*Stated problem A*: Set down the passage from the Metropolitan Division preview word for word, starting at "Pittsburgh Penguins (2012-13" and ending at "above-.500 playoff record.".
*Stated problem B*:
Answer these questions from the Metropolitan Division preview:
(i) Which two teams move north from the Southeast?
(ii) How many Metropolitan Division teams made the playoffs last year in the East?
(iii) Which team swept Pittsburgh in the Eastern Conference finals?

*Passage shown*:
..............................

BY PAT PICKENS
When the NHL unveiled this division in realignment, eyebrows raised. Face it, it’s the only division in the “new NHL” that seems strange. The Columbus Blue Jackets venture over from the Western Conference, and Carolina Hurricanes and Washington Capitals migrate north from the Southeast.
But don’t let the seeming unfamiliarity confuse you. There are some ardent rivals in the Metro Division. Penguins-Capitals, Penguins-Flyers, Rangers-Devils, Rangers-Islanders, Flyers-Devils, Flyers-Capitals. Even the Devils and Hurricanes have a rivalry based on past playoff series — who can forget that classic, seven-game 2009 East quarterfinal?
Four Metropolitan Division teams made the playoffs last year in the East, and you can expect that many to qualify yet again.
Teams listed in order of predicted finish.
Pittsburgh Penguins (2012-13 record: 36-12-0; lost in Eastern Conference final)
Few franchises could view the Pens’ 2012-13 season as a failure. After all, Pittsburgh won two playoff series and were among the four clubs to finish with an above-.500 playoff record.
But it’s still hard to believe that Pittsburgh’s season ended before the Stanley Cup final, and doubly difficult to fathom that they were swept by the Boston Bruins in the Eastern Conference finals. Still, Pittsburgh is as talented as ever. The Pens locked in head coach Dan Bylsma, forward Evgeni Malkin and Norris Trophy nominee Kris Letang to long-term deals in the offseason. And though they lost rentals Jarome Iginla and Brenden Morrow, the Penguins shored up their defence by signing 2009 Cup hero Rob Scuderi from Los Angeles. Scuderi is a minutes eater and has won the Cup twice in his career for a reason.
Still, questions exist with this club. Which Marc-Andre Fleury will we see? The one who backstopped the Pens to the East’s top seed, or the one who unceremoniously flamed out in Pittsburgh’s opening-round series against the Islanders? Will a defensive unit that was blitzed by the Islanders and Bruins be able to hold up? After all, 2013-14 is Stanley Cup or bust in Pittsburgh. Is Matt D’Agostini the answer to the losses to Iginla and Morrow?

..............................

*Dataset excerpt*:
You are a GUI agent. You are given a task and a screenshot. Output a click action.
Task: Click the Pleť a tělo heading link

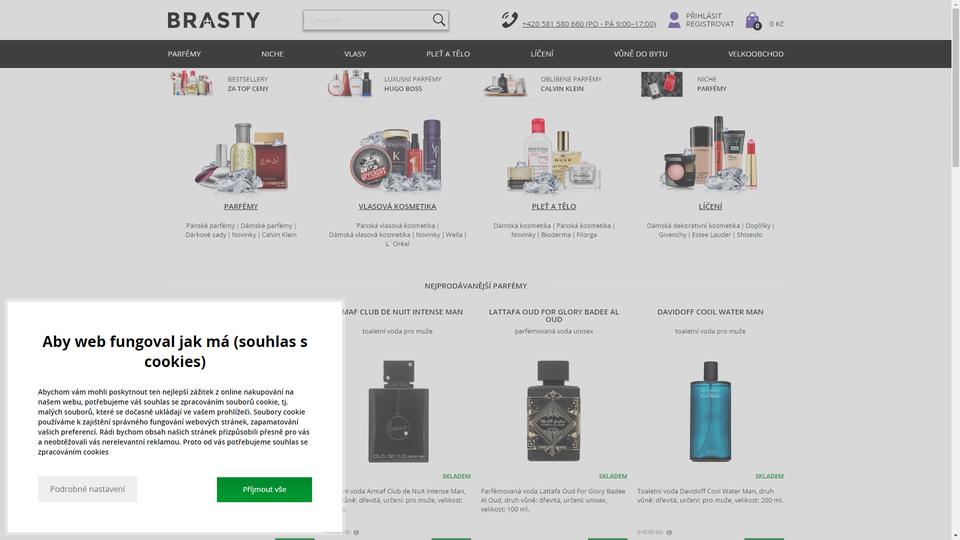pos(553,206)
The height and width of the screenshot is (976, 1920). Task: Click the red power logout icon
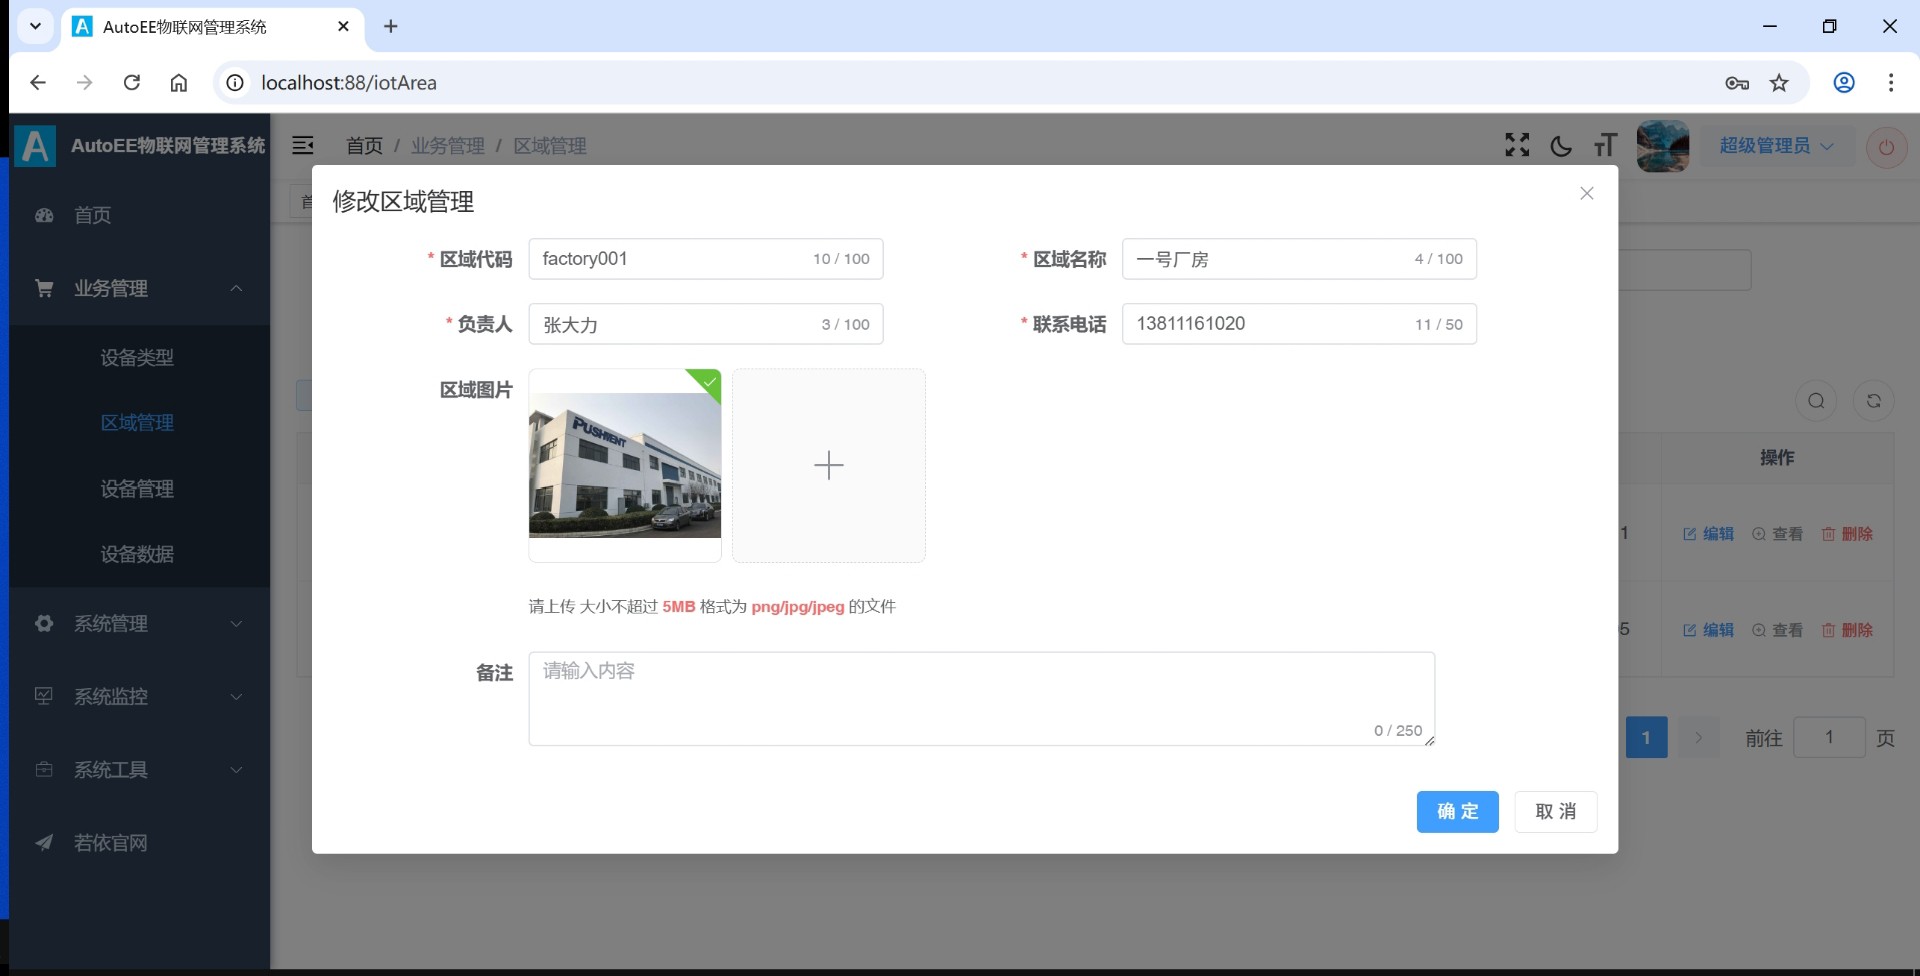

..............................

*Exercise solution A*:
Pittsburgh Penguins (2012-13 record: 36-12-0; lost in Eastern Conference final)
Few franchises could view the Pens’ 2012-13 season as a failure. After all, Pittsburgh won two playoff series and were among the four clubs to finish with an above-.500 playoff record.

*Exercise solution B*:
(i) The Carolina Hurricanes and the Washington Capitals
(ii) Four
(iii) The Boston Bruins